BYLINE: Marcela Sanchez

 

BODY:

  My great uncle Carlos was a celebrity in our family. He claimed to be royally titled as the oldest surviving descendant of a Spanish count, and in one of his better moments he celebrated the honor in Bogota in the company of the Spanish ambassador and other notables.

 Carlos suffered, nonetheless, from ciclotimia, a bipolar disorder. Some days, he was pure charm. On others, he was apathetic and depressed. More than once he thought nothing of running naked through the streets of the capital. 

 Venezuelan President Hugo Chavez has in some ways reminded me lately of Carlos, although Chavez hasn't been dashing down the streets of Caracas in the buff. Indeed for some, Chavez is one of the most charismatic and politically savvy individuals around. Yet there are lapses during which he genuinely sounds mad.
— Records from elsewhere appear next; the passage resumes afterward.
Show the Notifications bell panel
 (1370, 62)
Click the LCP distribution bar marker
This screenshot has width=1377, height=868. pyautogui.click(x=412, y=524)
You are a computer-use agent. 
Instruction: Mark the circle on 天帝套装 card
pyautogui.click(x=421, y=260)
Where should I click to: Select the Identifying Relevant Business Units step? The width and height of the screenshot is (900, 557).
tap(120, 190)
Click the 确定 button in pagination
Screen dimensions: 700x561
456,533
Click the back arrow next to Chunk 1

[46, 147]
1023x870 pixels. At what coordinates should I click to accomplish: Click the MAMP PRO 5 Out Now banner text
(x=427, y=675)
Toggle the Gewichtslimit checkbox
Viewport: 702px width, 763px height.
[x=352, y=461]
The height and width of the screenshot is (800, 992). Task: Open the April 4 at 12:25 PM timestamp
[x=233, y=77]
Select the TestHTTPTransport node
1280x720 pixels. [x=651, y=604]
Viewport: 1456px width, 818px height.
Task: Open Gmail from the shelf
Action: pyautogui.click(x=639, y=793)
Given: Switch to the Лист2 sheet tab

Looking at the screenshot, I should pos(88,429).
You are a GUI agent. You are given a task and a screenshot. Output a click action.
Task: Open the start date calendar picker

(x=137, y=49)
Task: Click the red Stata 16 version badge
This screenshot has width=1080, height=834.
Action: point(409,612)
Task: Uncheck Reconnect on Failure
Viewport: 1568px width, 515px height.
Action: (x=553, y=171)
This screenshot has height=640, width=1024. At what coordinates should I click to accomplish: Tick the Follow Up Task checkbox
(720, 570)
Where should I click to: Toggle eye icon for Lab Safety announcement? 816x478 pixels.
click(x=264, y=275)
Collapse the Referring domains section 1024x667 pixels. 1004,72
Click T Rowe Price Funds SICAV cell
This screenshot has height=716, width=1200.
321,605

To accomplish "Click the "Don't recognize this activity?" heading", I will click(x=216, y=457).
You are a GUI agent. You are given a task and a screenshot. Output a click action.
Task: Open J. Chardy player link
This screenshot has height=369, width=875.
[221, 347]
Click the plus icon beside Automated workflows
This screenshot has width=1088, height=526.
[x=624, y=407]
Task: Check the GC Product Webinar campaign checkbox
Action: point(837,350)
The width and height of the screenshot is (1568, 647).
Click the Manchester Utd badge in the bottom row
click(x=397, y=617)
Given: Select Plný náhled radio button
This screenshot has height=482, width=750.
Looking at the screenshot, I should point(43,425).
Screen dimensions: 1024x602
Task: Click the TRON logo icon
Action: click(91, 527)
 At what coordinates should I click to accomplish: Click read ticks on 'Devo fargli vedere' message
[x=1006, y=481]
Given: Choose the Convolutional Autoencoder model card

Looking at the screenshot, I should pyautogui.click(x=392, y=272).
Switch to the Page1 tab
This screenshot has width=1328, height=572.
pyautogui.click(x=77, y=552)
 In the course of a few days last week, Chavez sided with Iraqi insurgents, accused President Bush of financing "wars of domination" and said that if Jesus were alive he "would be confronting the U.S. Empire." He repeated threats to stop selling oil to the United States, and called for sanctions against Bush for antidemocratic practices against U.S. citizens. He also accused Colombian politicians of prodding the United States to invade Venezuela.

 There are many, including some U.S. officials, who dismiss Chavez's eruptions as tactical distractions to divert attention from the internal chaos in his country and from efforts for a recall referendum on his rule. Maybe so. But Chavez's actions are clearly driving his country into a general sense of paranoia, and the international community into evasiveness and denial.

 Venezuelan psychiatrist Edmundo Chirinos, who has treated Chavez, told me in a telephone interview this week that Chavez suffers only from the "mental deformations" common to any person in power.

 Whatever Chavez's deformations, they are doing more harm to his cause than anyone or anything else. Chavez came to power in 1998 and then again in 2000 with tremendous popular support for his vision of reducing poverty and breaking down class barriers in an oil-rich country. But today that comes off as a mere madman's fantasy.

 Any talk of increases in social spending born of oil wealth is drowned out by the flood of reports about his attacks on the opposition, the press, Washington or anyone who dares challenge him.

 His irritability and impulsiveness seem to be alienating even those close to him, inside and outside Venezuela. In the presence of outsiders, according to some here who have visited him, Chavez's closest aides stand mute, perhaps wary of saying anything to set off "el Comandante."

 Those in the international community who have tried valiantly to keep Chavez and his opponents from tearing each other apart are now oddly silent. Diplomats at the Organization of American States have an interim report about the 11-month ordeal that was to lead to the referendum on Chavez. All would rather have someone else release it.

 Some believe Brazil should. But despite his early engagement with Venezuela, President Luiz Inacio Lula da Silva seems to have lost patience with Chavez, particularly as accusations about human rights abuses under Chavez's watch mount. Lula's Herculean effort last year to create the Group of Friends of Venezuela to help reconcile deep social and political division in the Andean nation has been for naught.

 Chavez has antagonized three of those friends -- Chile (by siding with Bolivia on an old territorial dispute), Spain (by accusing it of colonial meddling) and of course the United States. Today Washington has all but backed off completely, and like the rest of the friends -- Brazil, Mexico and Portugal -- gives no sign of any long-term planning to help Venezuela's democracy survive the Chavez era.

 Chavez's paranoia has infected others, too. Reacting to a resolution in the Colombian Senate that expressed concern last week about Venezuela's troubled democracy, Venezuelan legislators called for an investigation of Colombia's arms race and its alleged preparations for invading Venezuela. Nothing could be further from Colombia's intentions -- it already has enough madness to deal with on its own.

 But it has fewer troubled  minds. Carlos died 10 years before I was born. But while he was alive, my family twice had to make the painful decision to send him to an asylum. He never hurt anyone, even in his darkest days, and for the most part didn't hurt himself. But then again, he was never president. The most responsibility he could ever claim was to be the count of a small villa in Spain that probably never existed.